Forum Moderators: open
"The number of listed pages will be tripled to 1.8 billion webpages. Fast is aware that experts believe the Web has more pages than this. However, Fast will throw out duplicates and "junk" (probably doorway pages and pages with little or no text)."
http://www.pandia.com/sw-2001/48-fast.html
The potential for this is interesting - imagine someone mirroring your website and then getting crawled first. Your site would be excluded from the index as duplicate material.
And that says nothing about their ability to actually give you the most relavent pages.

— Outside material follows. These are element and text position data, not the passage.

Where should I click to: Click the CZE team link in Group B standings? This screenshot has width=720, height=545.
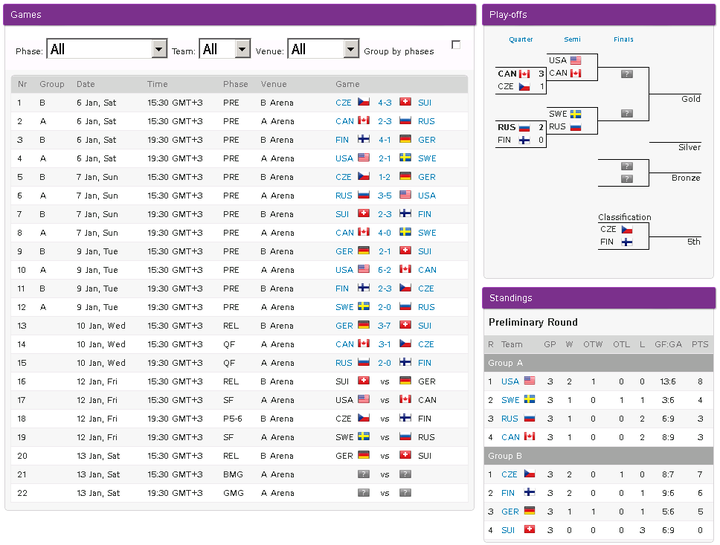pos(509,475)
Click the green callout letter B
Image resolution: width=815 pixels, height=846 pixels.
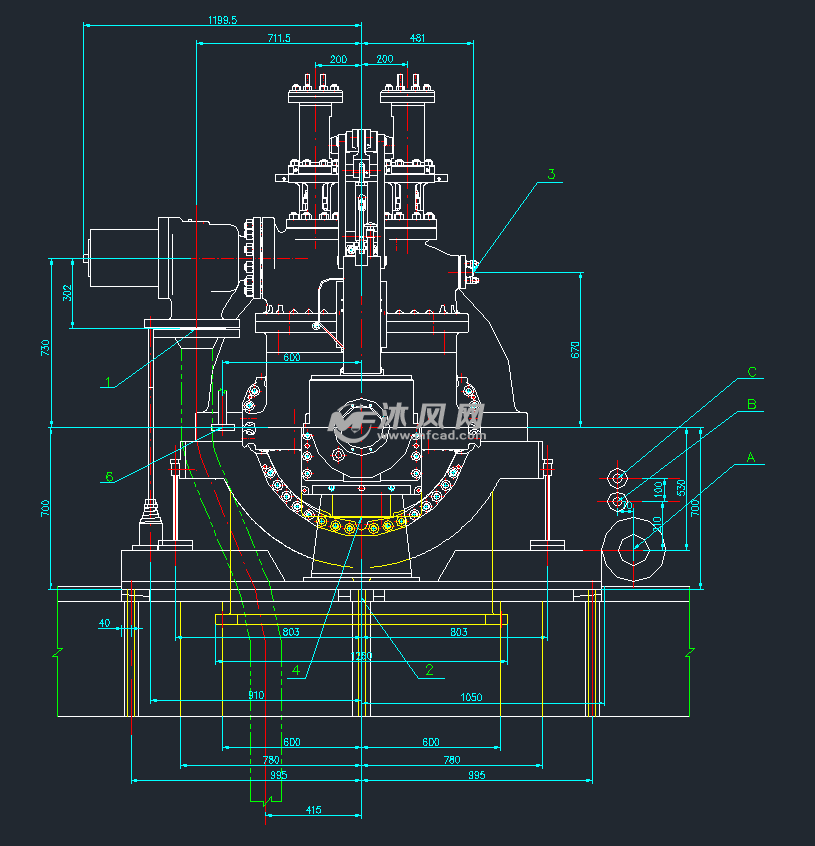tap(752, 405)
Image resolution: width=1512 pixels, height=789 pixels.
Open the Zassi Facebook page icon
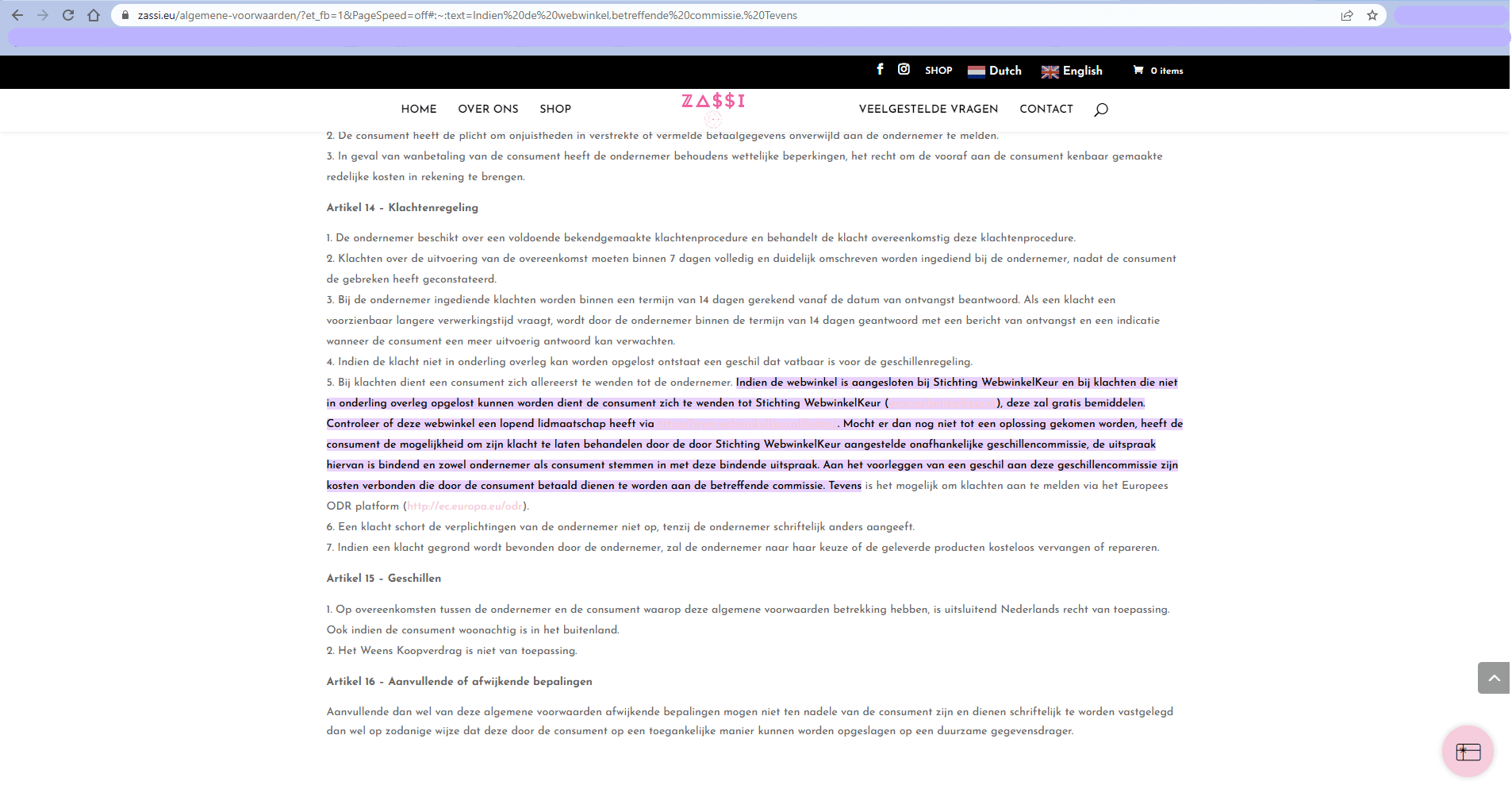(x=880, y=70)
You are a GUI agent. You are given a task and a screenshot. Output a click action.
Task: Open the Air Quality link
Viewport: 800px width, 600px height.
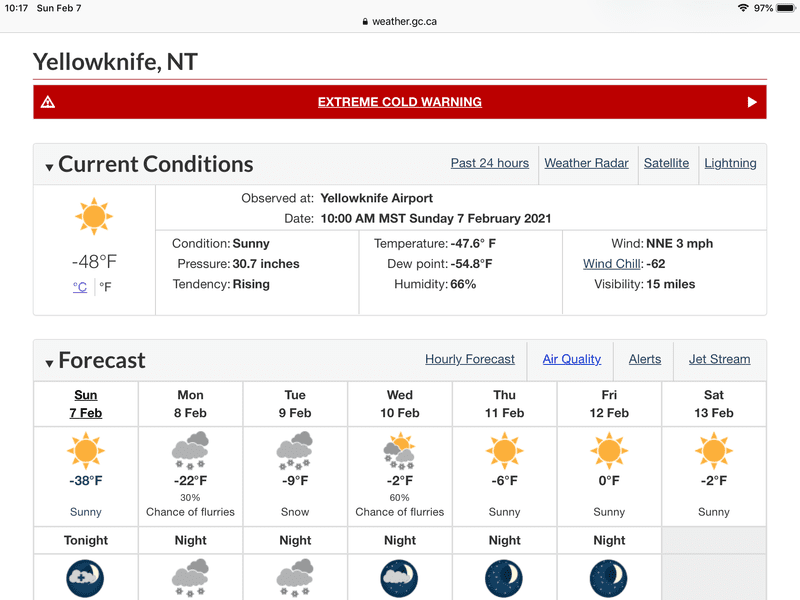pyautogui.click(x=571, y=359)
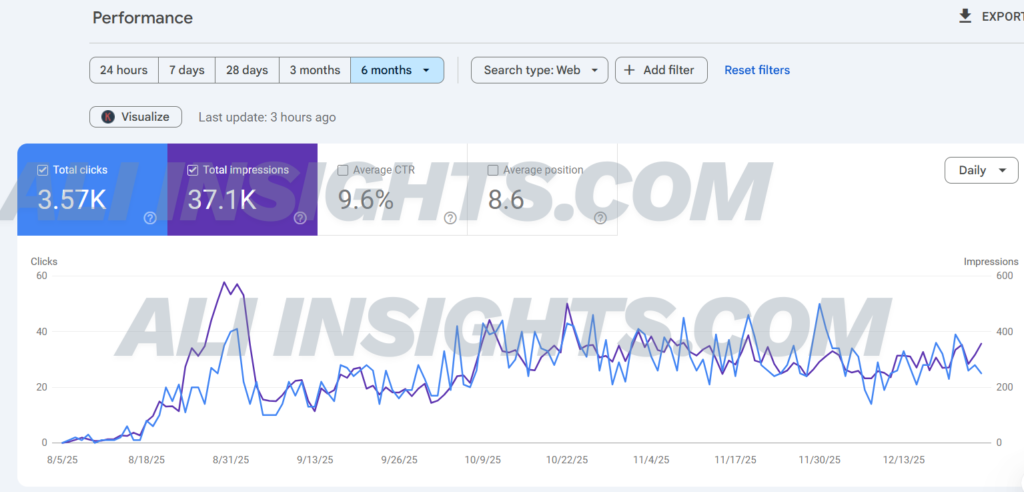The height and width of the screenshot is (492, 1024).
Task: Uncheck the Total clicks checkbox
Action: (x=42, y=170)
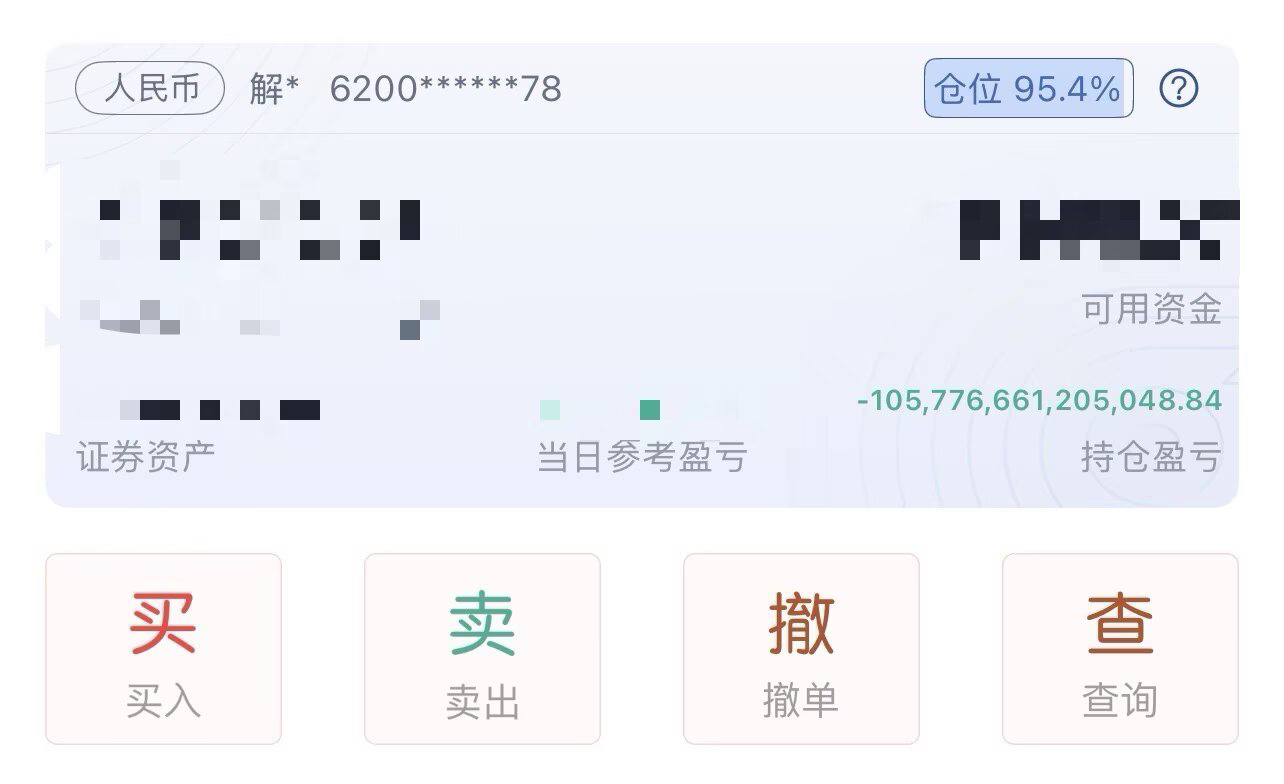This screenshot has height=784, width=1284.
Task: Click the 撤单 label text
Action: (x=801, y=702)
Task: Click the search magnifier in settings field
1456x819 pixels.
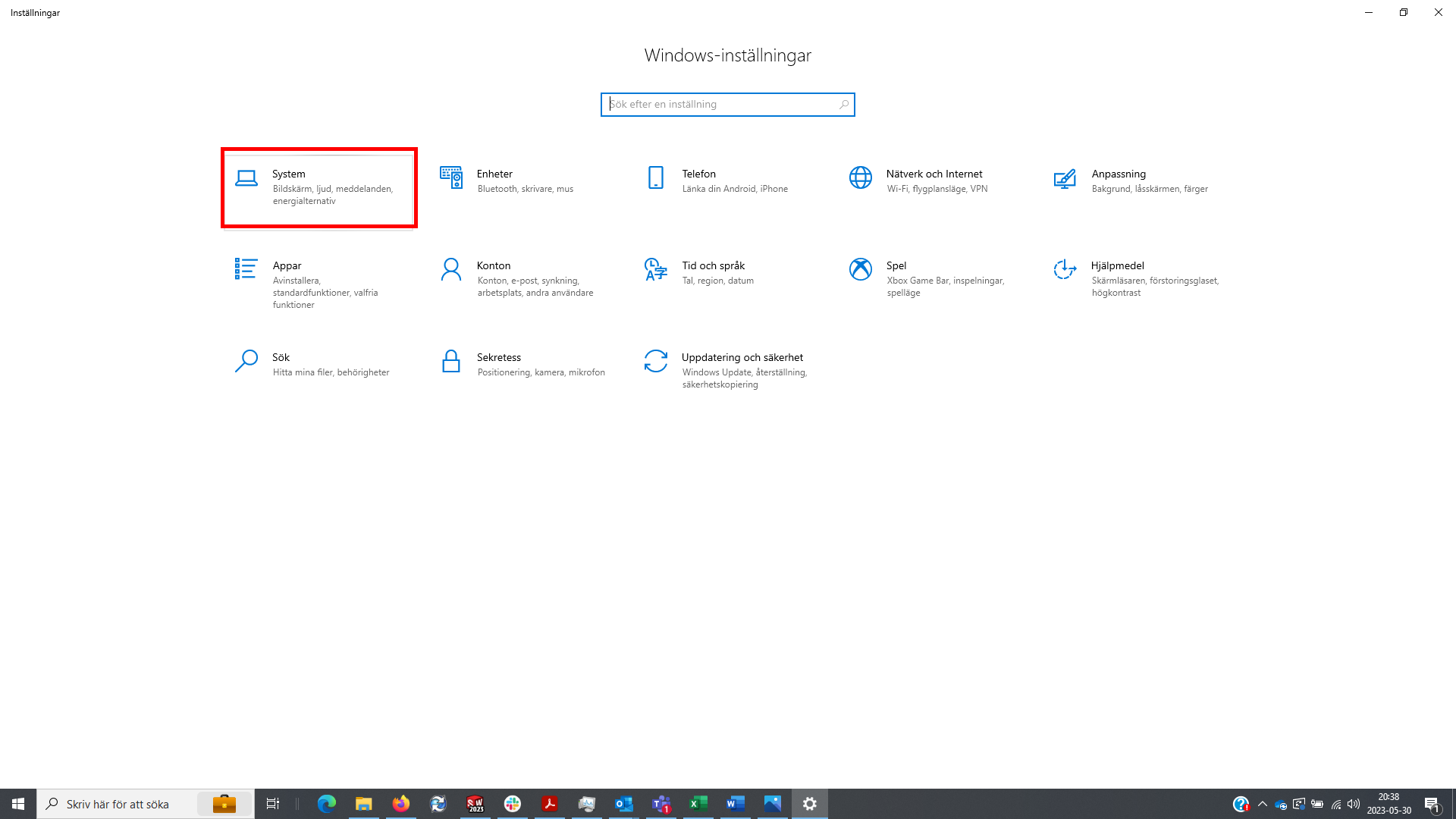Action: 843,105
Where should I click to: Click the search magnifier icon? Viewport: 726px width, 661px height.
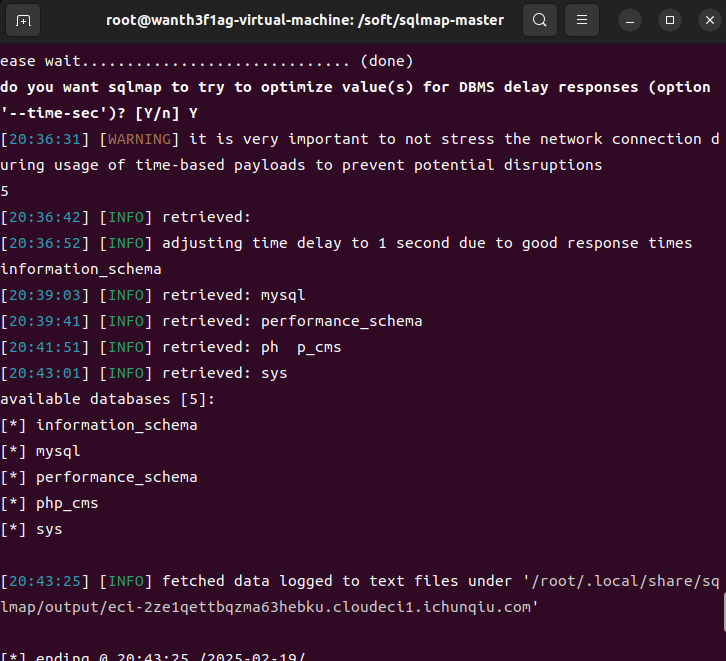pyautogui.click(x=539, y=20)
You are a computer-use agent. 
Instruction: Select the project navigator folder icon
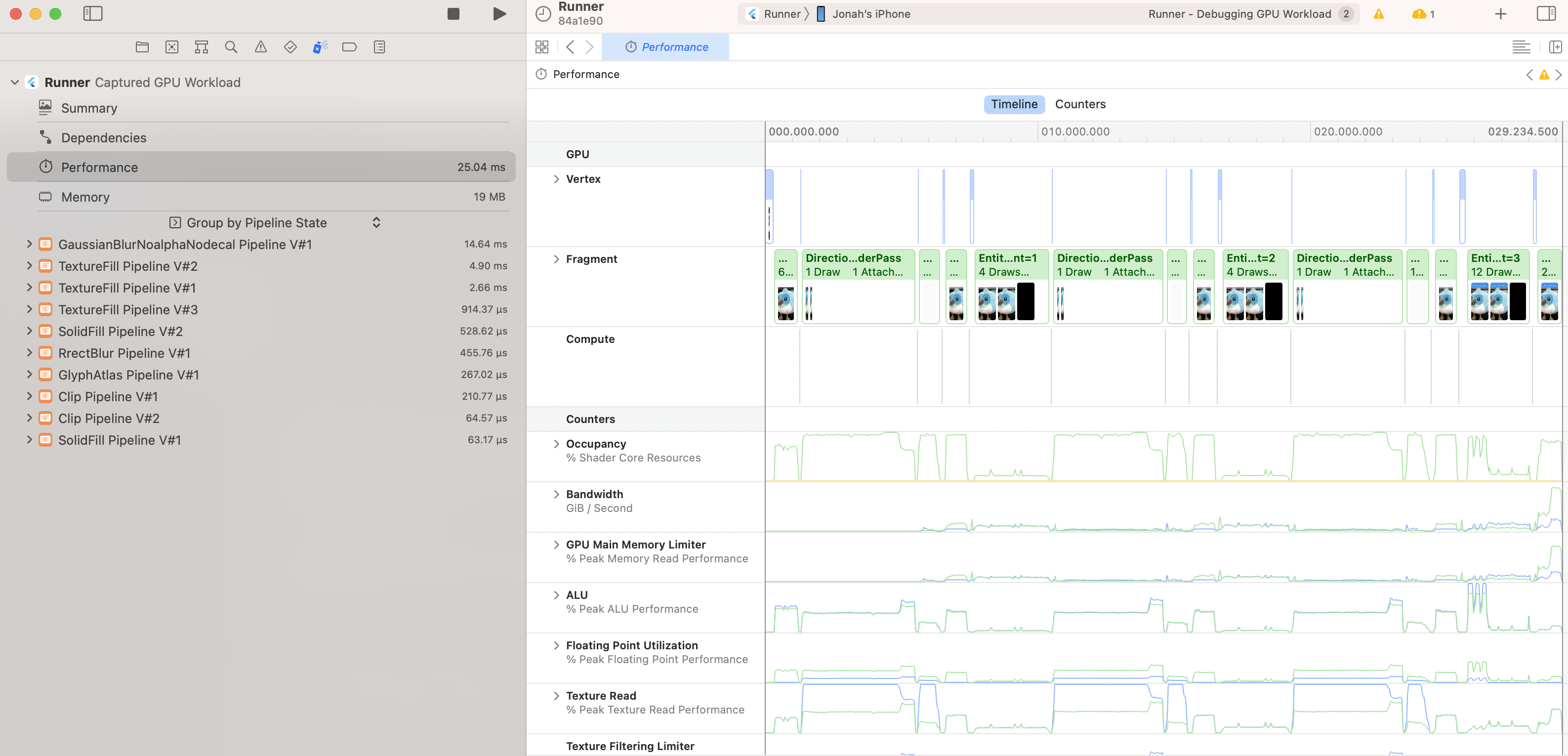pyautogui.click(x=142, y=47)
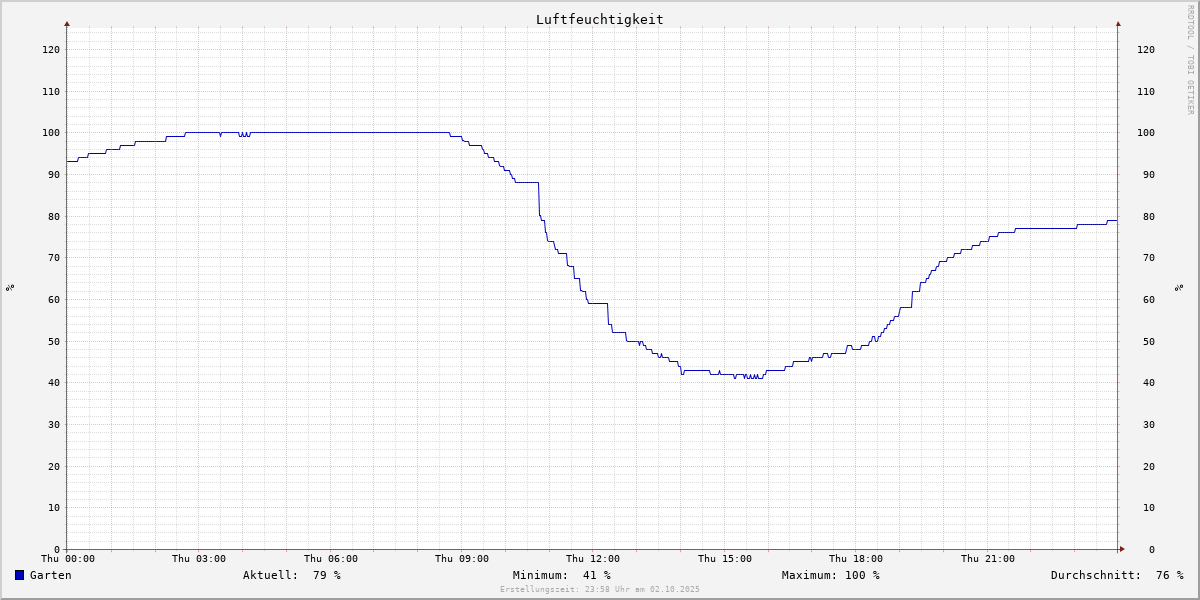Click the Thu 00:00 time label
The image size is (1200, 600).
point(68,559)
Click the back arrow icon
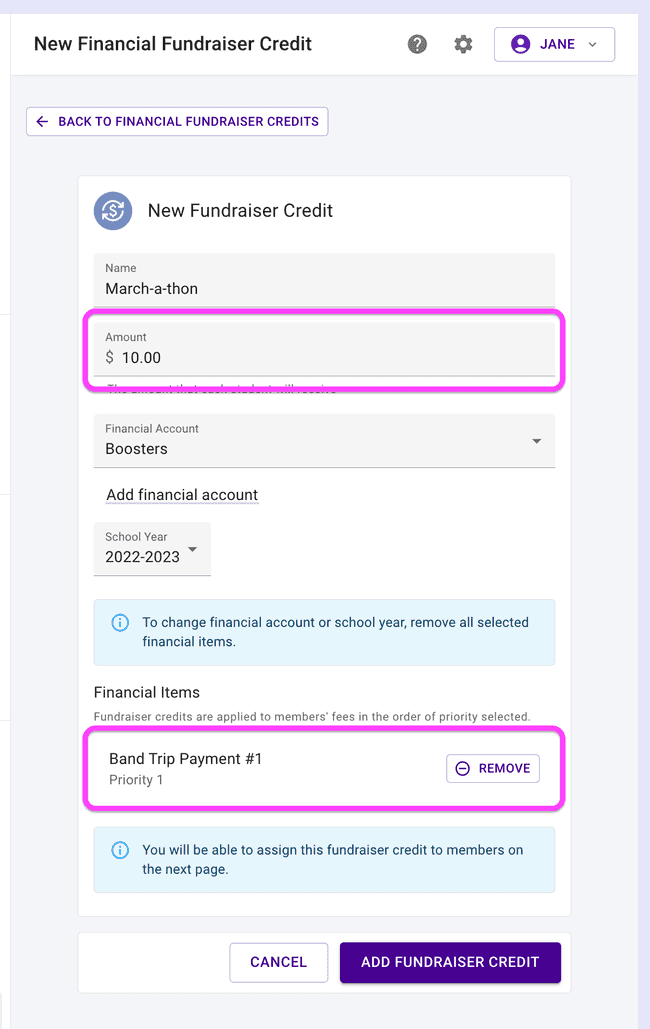 (x=42, y=122)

If there are 2,000,000 pages out there relavent to buying a cell phone, but 1,990,000 of those are people talking about their pet cat or their trip to Jamaica that happen to mention "cell phone" and buying something, then I would much rather have only 10,000 pages show up as results for that search.
Unless Fast is able to work out that algo, I doubt they're going to improve their image much with regards to delivering the best content. It seems as if they'll just end up the huge bloated index they were a few months ago, just bigger.
-qianxing
I've seen their algo eliminate duplicates pretty well as of recent. Interestingly, though, their method of doing this seems to be by which page they index first...
The potential for this is interesting - imagine someone mirroring your website and then getting crawled first. Your site would be excluded from the index as duplicate material.
I do not think this is cause for concern: if you are an online store, even your telephone number and address of the CGI scripts must be the same to be counted as a duplicate, so if anything you gain even more exposure :)
As of Fast growing even bigger, I wish that they (and all other search engines) incorporate a much more powerful search engine, similar to LEXIS/NEXIS, where you can do full and complicated Boolean searches, time or size limitations, proximity to other words and so on. The works.